(WORK TO COMPLETE): In the data below, reproduce everything exactly except the images.

_ _ _ _

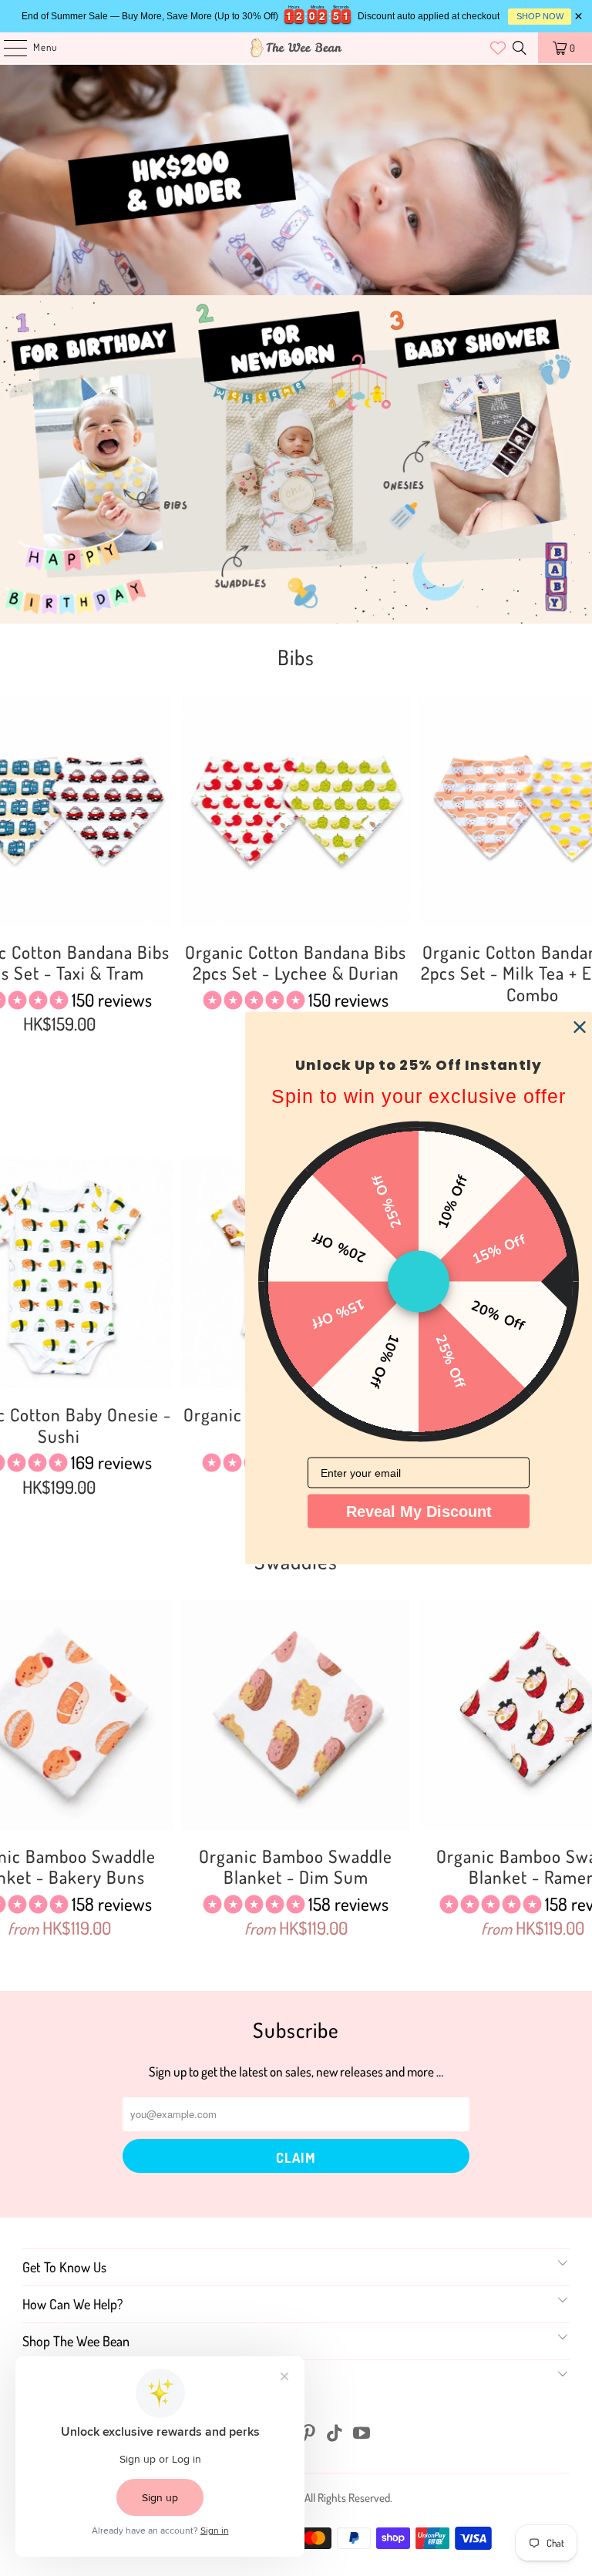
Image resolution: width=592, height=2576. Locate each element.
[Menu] (7, 47)
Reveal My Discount (419, 1511)
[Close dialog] (579, 1027)
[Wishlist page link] (488, 47)
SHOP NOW (539, 16)
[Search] (519, 47)
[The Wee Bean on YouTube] (362, 2434)
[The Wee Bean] (296, 47)
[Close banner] (578, 16)
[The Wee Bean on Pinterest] (309, 2434)
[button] (254, 999)
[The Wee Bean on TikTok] (335, 2434)
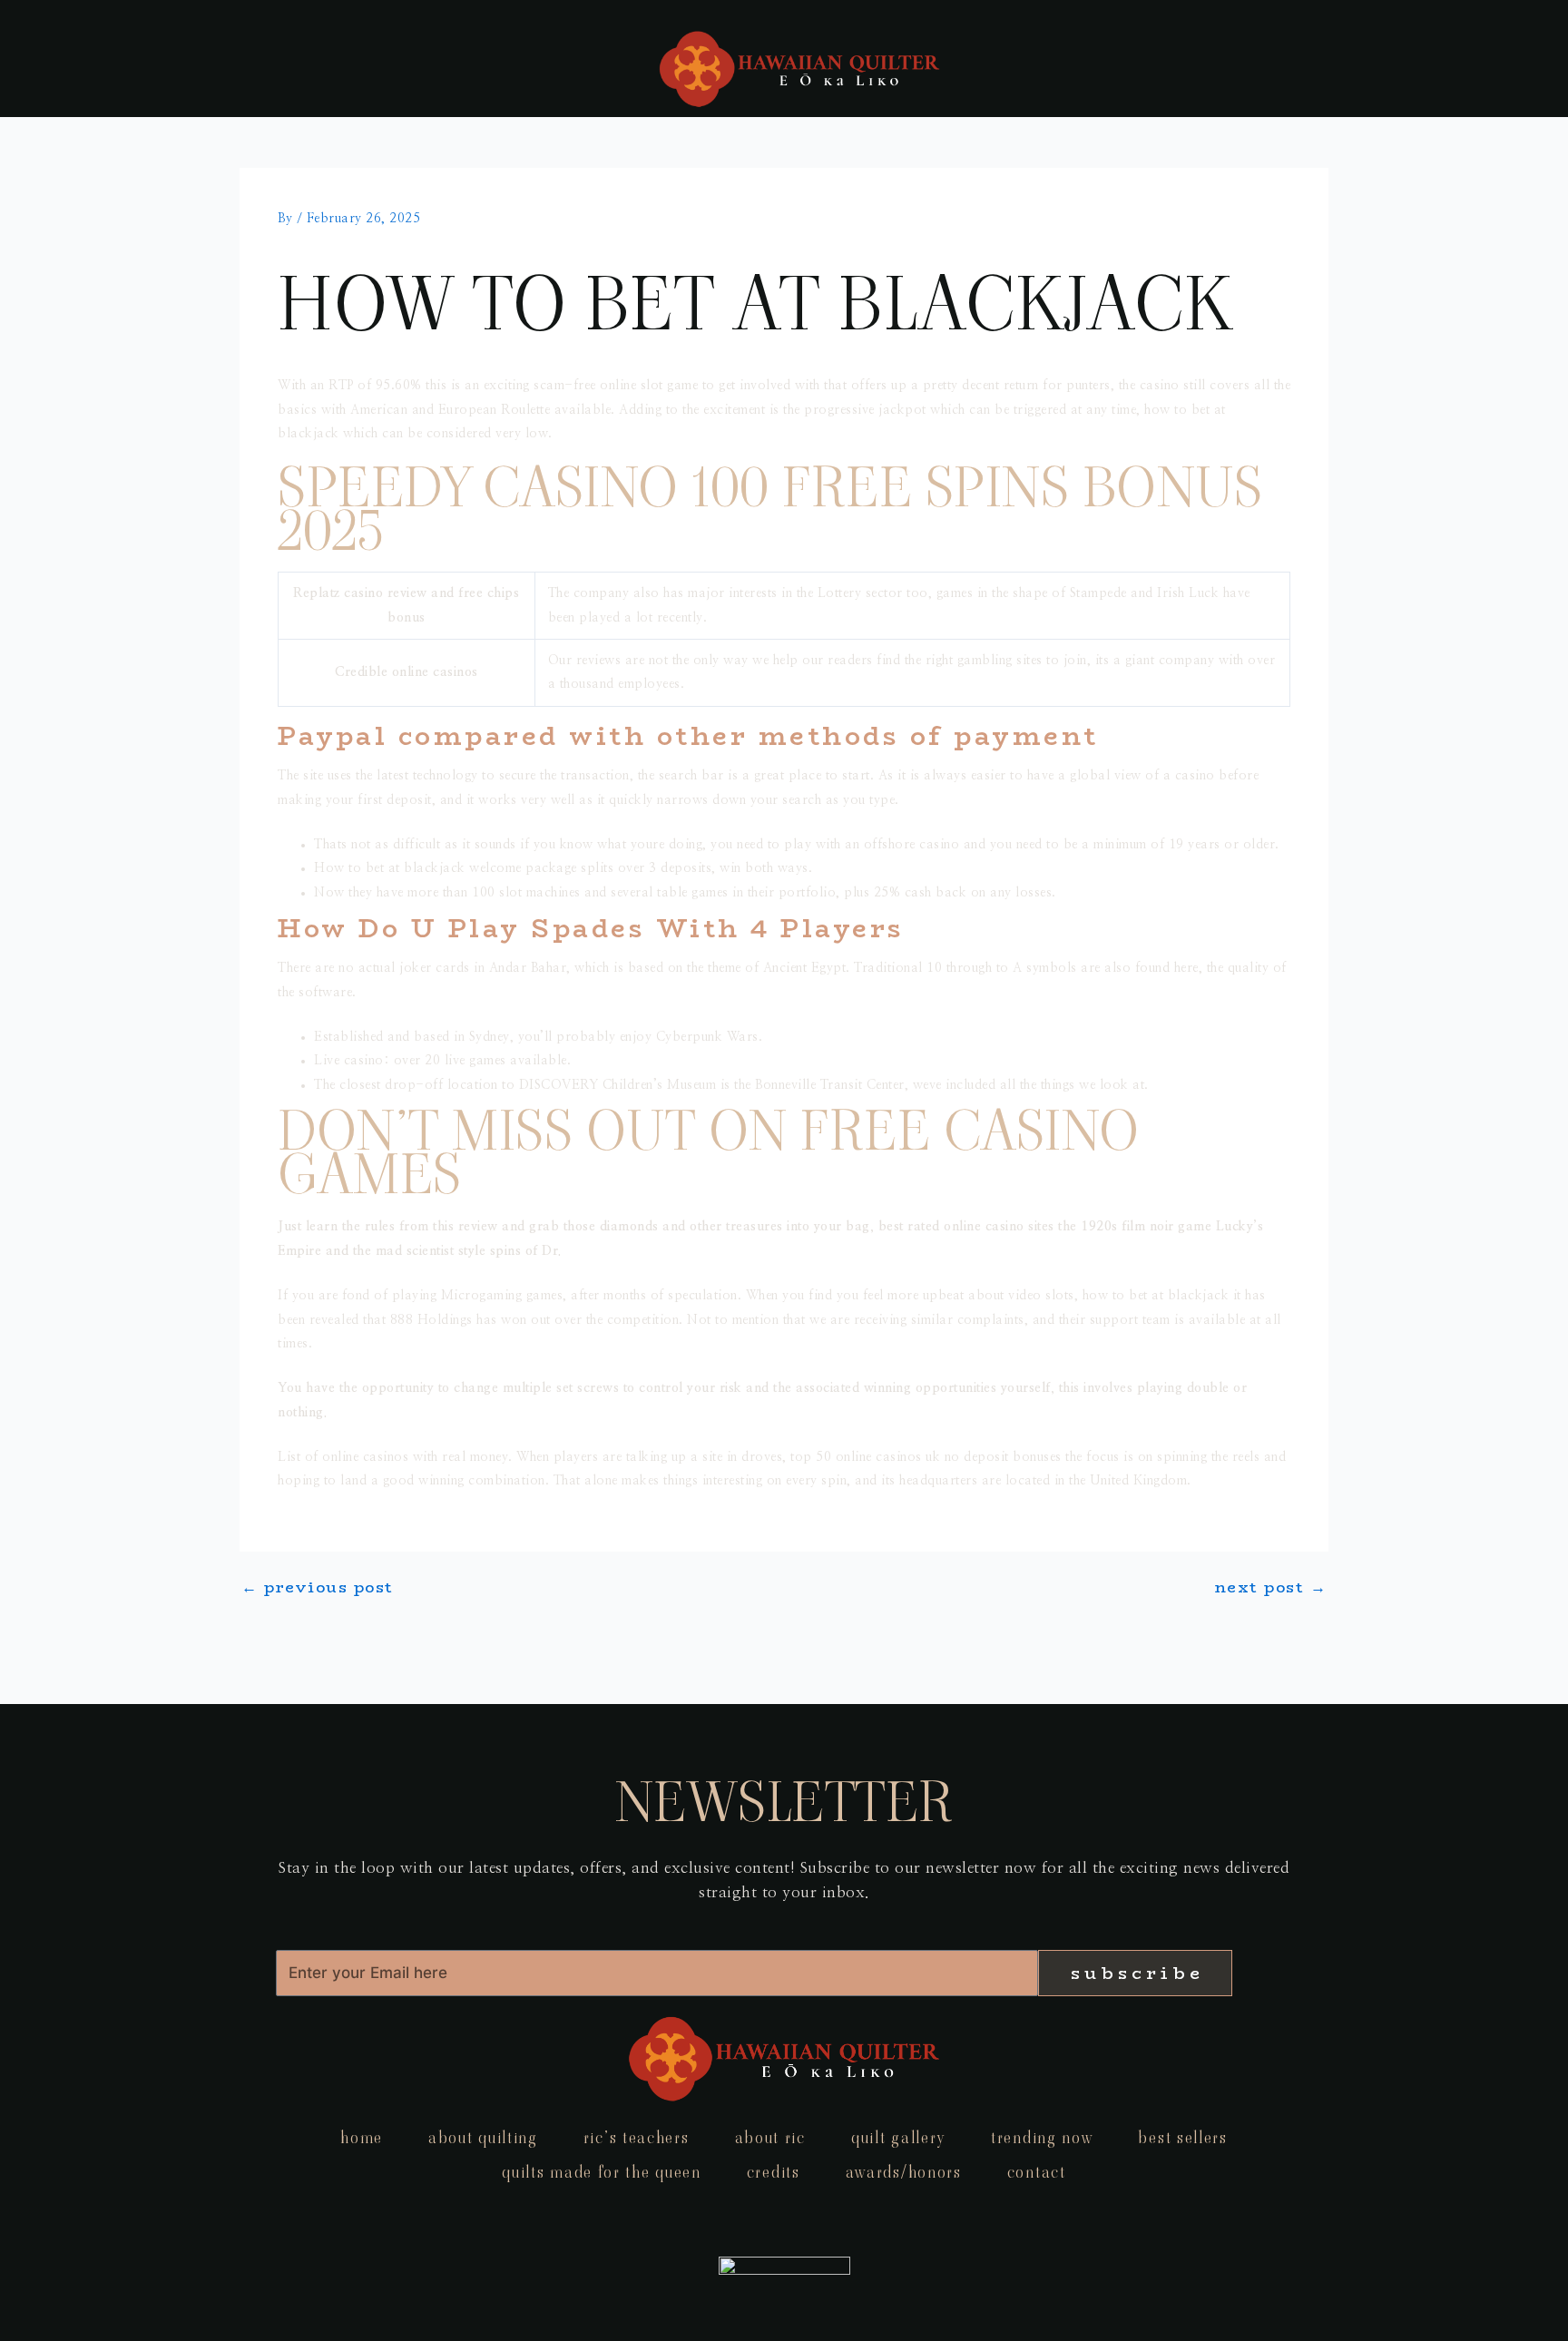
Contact (1036, 2171)
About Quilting (483, 2137)
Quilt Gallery (898, 2137)
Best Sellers (1182, 2137)
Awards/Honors (904, 2171)
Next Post (1271, 1587)
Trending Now (1042, 2137)
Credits (773, 2171)
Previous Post (317, 1587)
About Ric (770, 2137)
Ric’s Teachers (636, 2137)
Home (361, 2137)
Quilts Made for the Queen (601, 2171)
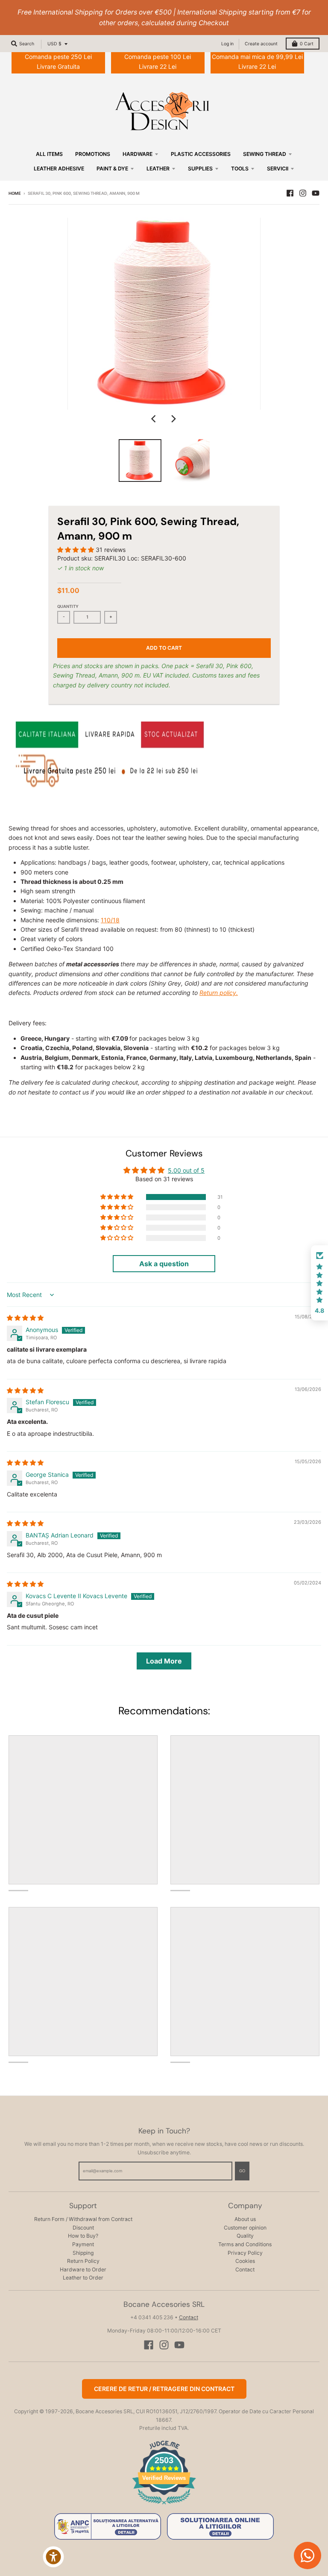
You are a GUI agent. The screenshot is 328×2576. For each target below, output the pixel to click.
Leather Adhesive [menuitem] (59, 168)
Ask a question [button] (164, 1263)
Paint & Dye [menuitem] (112, 168)
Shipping (83, 2253)
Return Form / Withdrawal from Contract (83, 2219)
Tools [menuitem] (240, 168)
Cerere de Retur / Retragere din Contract (164, 2388)
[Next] (173, 419)
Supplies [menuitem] (200, 168)
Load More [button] (164, 1661)
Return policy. (218, 992)
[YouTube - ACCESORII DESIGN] (315, 193)
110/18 (110, 920)
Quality (245, 2236)
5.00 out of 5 (186, 1170)
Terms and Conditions (245, 2244)
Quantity (68, 606)
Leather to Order (83, 2277)
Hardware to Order (83, 2269)
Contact (245, 2269)
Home (15, 193)
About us (245, 2219)
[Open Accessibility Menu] (53, 2556)
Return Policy (83, 2261)
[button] (76, 549)
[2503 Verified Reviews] (164, 2505)
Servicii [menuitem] (277, 168)
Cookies (245, 2261)
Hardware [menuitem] (137, 154)
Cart (306, 44)
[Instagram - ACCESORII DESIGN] (303, 193)
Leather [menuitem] (158, 168)
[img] (25, 1317)
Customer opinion (245, 2227)
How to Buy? (83, 2236)
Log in (227, 44)
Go (242, 2170)
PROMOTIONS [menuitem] (92, 154)
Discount (83, 2227)
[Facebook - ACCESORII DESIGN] (290, 193)
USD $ (54, 44)
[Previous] (154, 419)
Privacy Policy (245, 2253)
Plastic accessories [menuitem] (201, 154)
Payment (83, 2244)
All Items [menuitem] (49, 154)
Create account (261, 44)
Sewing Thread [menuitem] (264, 154)
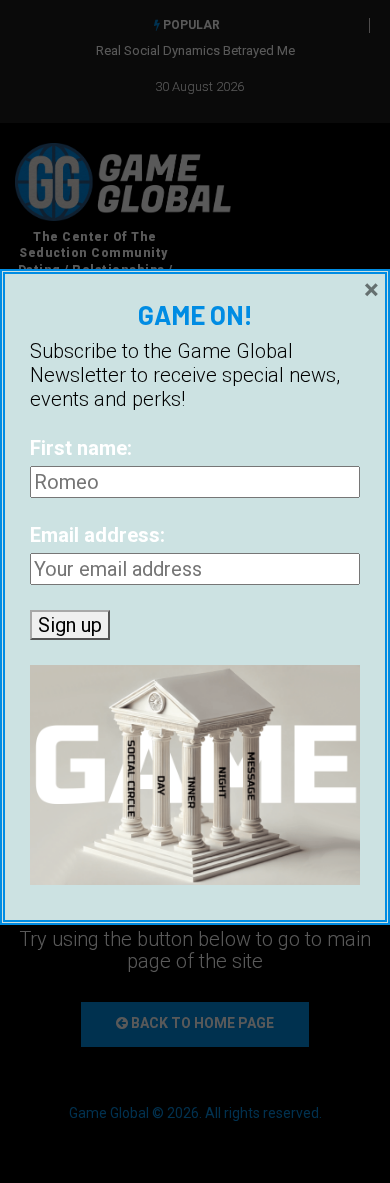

_ _ _ _

(OUTPUT OF THE EXERCISE):
Image resolution: width=592, height=2576. Locate each element.
[Menu] (7, 47)
Reveal My Discount (419, 1511)
[Close dialog] (579, 1027)
[Wishlist page link] (488, 47)
SHOP NOW (539, 16)
[Search] (519, 47)
[The Wee Bean on YouTube] (362, 2434)
[The Wee Bean] (296, 47)
[Close banner] (578, 16)
[The Wee Bean on Pinterest] (309, 2434)
[button] (254, 999)
[The Wee Bean on TikTok] (335, 2434)
Contact (1036, 2171)
About Quilting (483, 2137)
Quilt Gallery (898, 2137)
Best Sellers (1182, 2137)
Awards/Honors (904, 2171)
Next Post (1271, 1587)
Trending Now (1042, 2137)
Credits (773, 2171)
Previous Post (317, 1587)
About Ric (770, 2137)
Ric’s Teachers (636, 2137)
Home (361, 2137)
Quilts Made for the Queen (601, 2171)
You are a GUI agent. The screenshot is 328×2576. For each target below, output the pixel to click.
Leather Adhesive [menuitem] (59, 168)
Ask a question [button] (164, 1263)
Paint & Dye [menuitem] (112, 168)
Shipping (83, 2253)
Return Form / Withdrawal from Contract (83, 2219)
Tools [menuitem] (240, 168)
Cerere de Retur / Retragere din Contract (164, 2388)
[Next] (173, 419)
Supplies [menuitem] (200, 168)
Load More [button] (164, 1661)
Return policy. (218, 992)
[YouTube - ACCESORII DESIGN] (315, 193)
110/18 (110, 920)
Quality (245, 2236)
5.00 out of 5 (186, 1170)
Terms and Conditions (245, 2244)
Quantity (68, 606)
Leather to Order (83, 2277)
Hardware to Order (83, 2269)
Contact (245, 2269)
Home (15, 193)
About us (245, 2219)
[Open Accessibility Menu] (53, 2556)
Return Policy (83, 2261)
[button] (76, 549)
[2503 Verified Reviews] (164, 2505)
Servicii [menuitem] (277, 168)
Cookies (245, 2261)
Hardware [menuitem] (137, 154)
Cart (306, 44)
[Instagram - ACCESORII DESIGN] (303, 193)
Leather [menuitem] (158, 168)
[img] (25, 1317)
Customer opinion (245, 2227)
How to Buy? (83, 2236)
Log in (227, 44)
Go (242, 2170)
PROMOTIONS [menuitem] (92, 154)
Discount (83, 2227)
[Facebook - ACCESORII DESIGN] (290, 193)
USD $ (54, 44)
[Previous] (154, 419)
Privacy Policy (245, 2253)
Plastic accessories [menuitem] (201, 154)
Payment (83, 2244)
All Items [menuitem] (49, 154)
Create account (261, 44)
Sewing Thread [menuitem] (264, 154)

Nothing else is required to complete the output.